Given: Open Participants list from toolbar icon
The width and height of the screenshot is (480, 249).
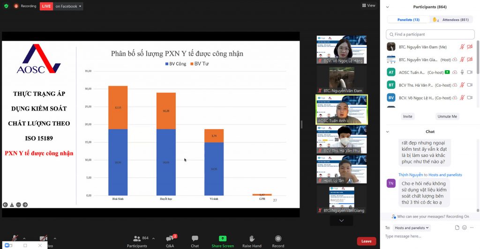Looking at the screenshot, I should pyautogui.click(x=137, y=238).
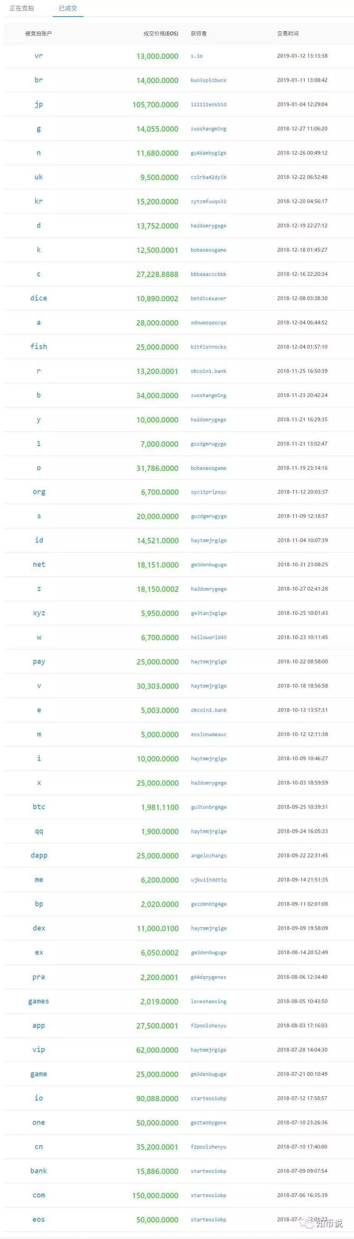Screen dimensions: 354x1239
Task: Click the vip account name
Action: (38, 1049)
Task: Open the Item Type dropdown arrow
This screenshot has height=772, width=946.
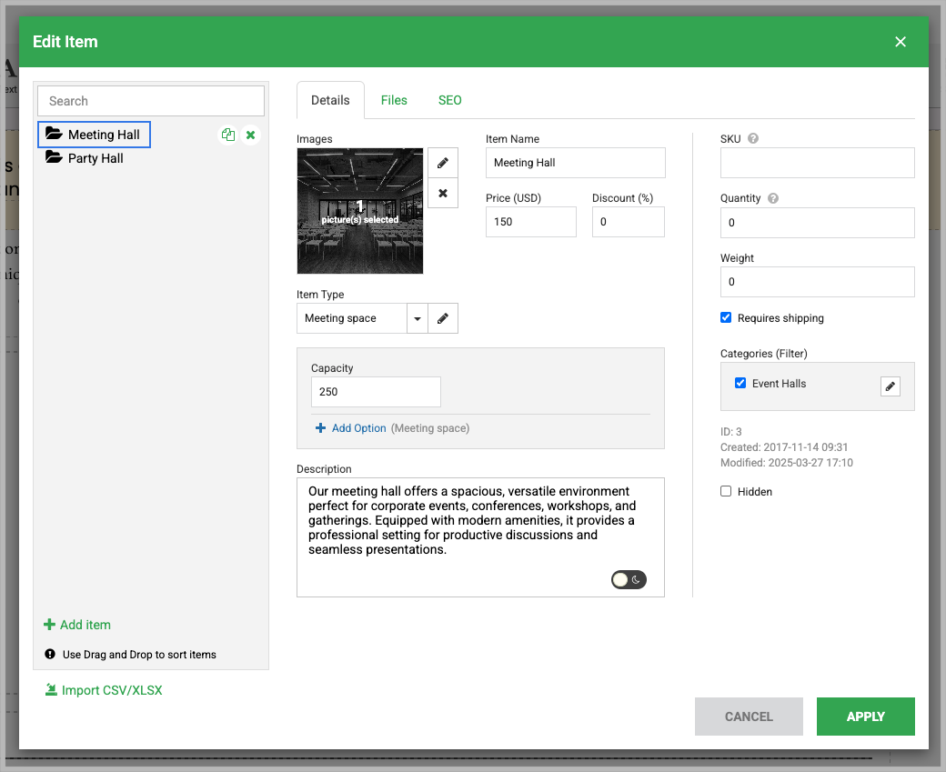Action: click(418, 318)
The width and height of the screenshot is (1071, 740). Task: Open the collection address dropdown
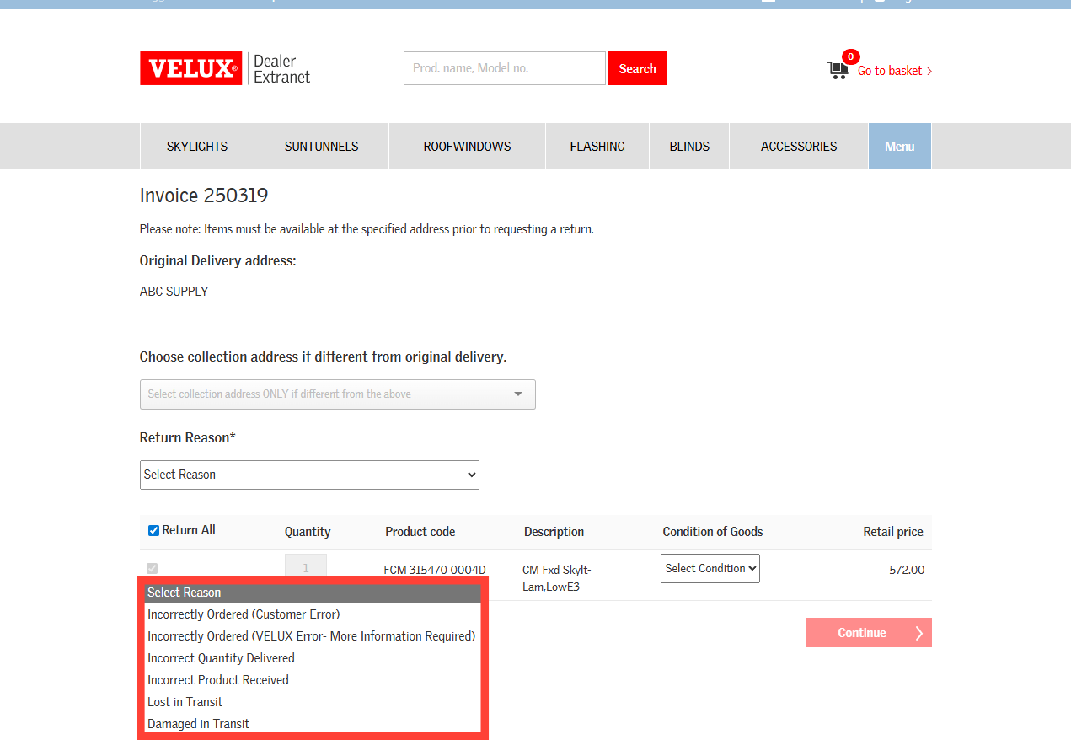[x=338, y=394]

## ACTIVITY
Each entry is to be given again exactly as it stands, with its pictures removed.

## OUTPUT
Given: Open Participants list from toolbar icon
The width and height of the screenshot is (480, 249).
Looking at the screenshot, I should pyautogui.click(x=137, y=238).
Screen dimensions: 354x1239
Task: Click the vip account name
Action: (38, 1049)
Task: Open the Item Type dropdown arrow
This screenshot has height=772, width=946.
Action: click(418, 318)
The width and height of the screenshot is (1071, 740). Task: Open the collection address dropdown
[x=338, y=394]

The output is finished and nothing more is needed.